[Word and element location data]

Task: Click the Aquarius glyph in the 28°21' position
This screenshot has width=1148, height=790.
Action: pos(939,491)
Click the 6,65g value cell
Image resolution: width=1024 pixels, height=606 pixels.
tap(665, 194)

* * *

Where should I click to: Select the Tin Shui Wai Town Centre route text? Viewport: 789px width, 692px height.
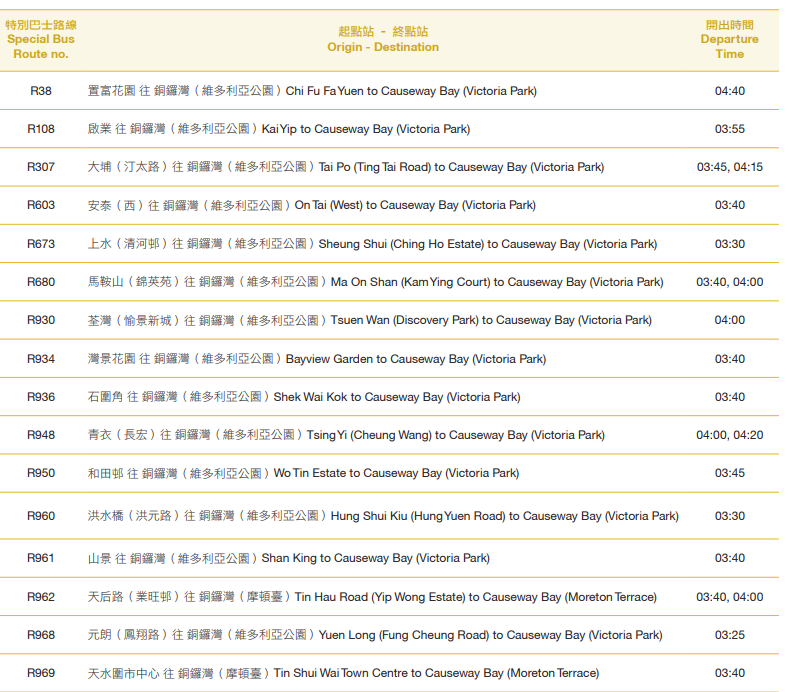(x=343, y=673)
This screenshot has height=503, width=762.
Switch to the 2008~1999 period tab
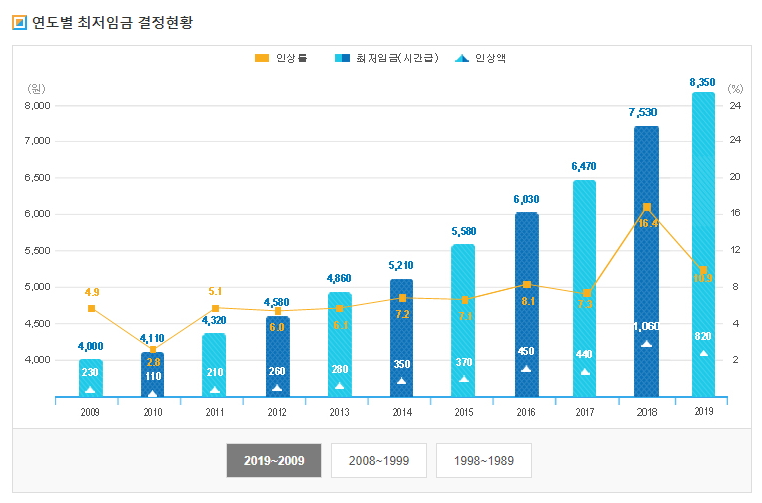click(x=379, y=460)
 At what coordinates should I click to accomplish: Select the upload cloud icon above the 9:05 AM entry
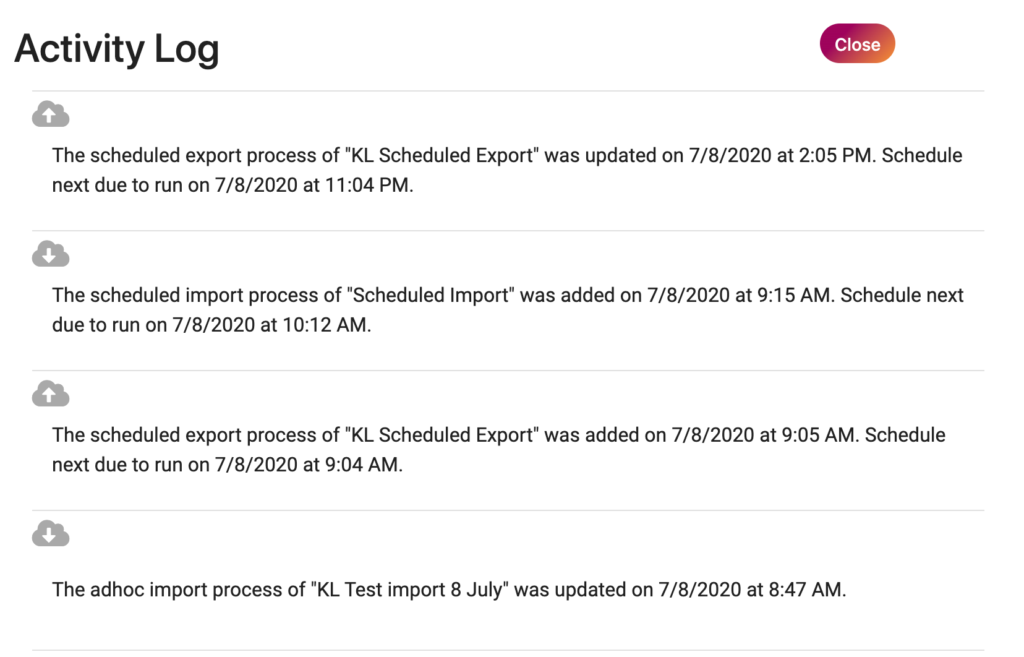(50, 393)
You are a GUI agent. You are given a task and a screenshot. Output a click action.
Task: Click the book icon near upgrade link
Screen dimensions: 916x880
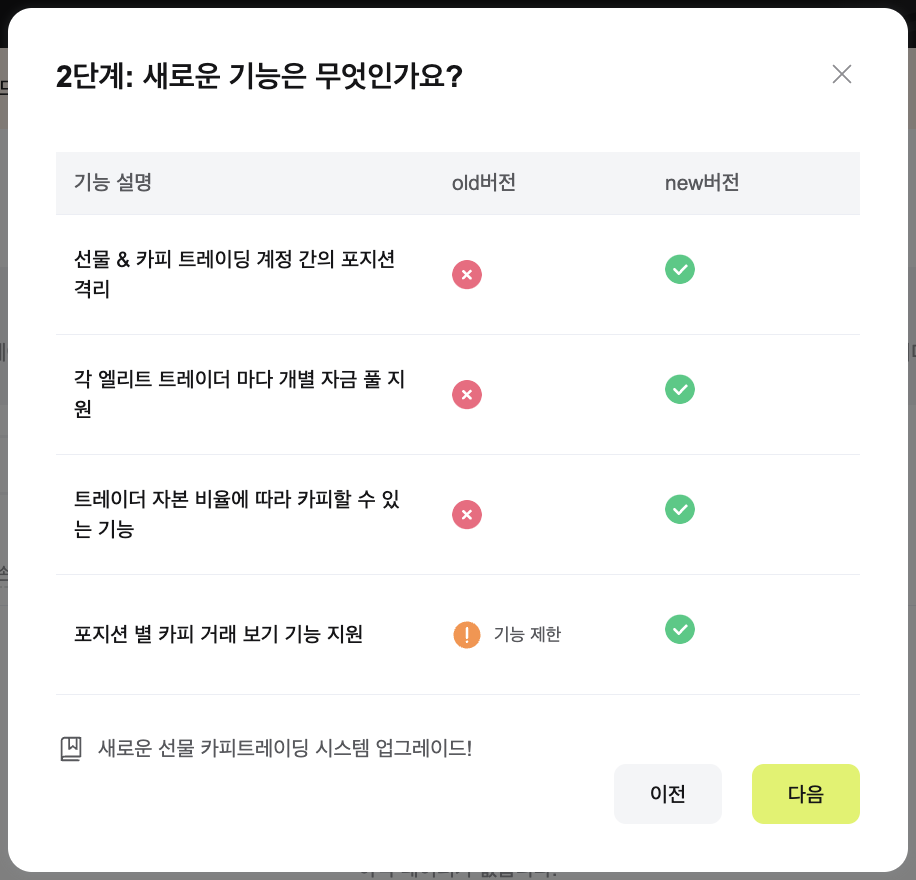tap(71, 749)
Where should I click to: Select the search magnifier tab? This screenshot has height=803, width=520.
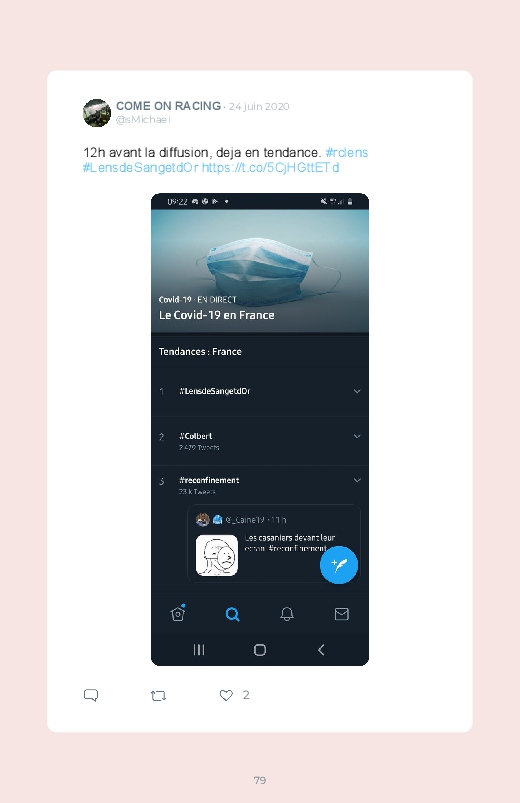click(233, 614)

» WHAT IS NEEDED:
Please copy out the part of the listing above that opens with the line containing "This screenshot has height=503, width=762." and closes with the line containing "tap(71, 749)", leaving the pictures out of your answer.

» THE RESPONSE:
This screenshot has height=503, width=762.
Switch to the 2008~1999 period tab
click(x=379, y=460)
 At what coordinates should I click to accomplish: Select the upload cloud icon above the 9:05 AM entry
(50, 393)
You are a GUI agent. You are given a task and a screenshot. Output a click action.
Task: Click the book icon near upgrade link
Screen dimensions: 916x880
tap(71, 749)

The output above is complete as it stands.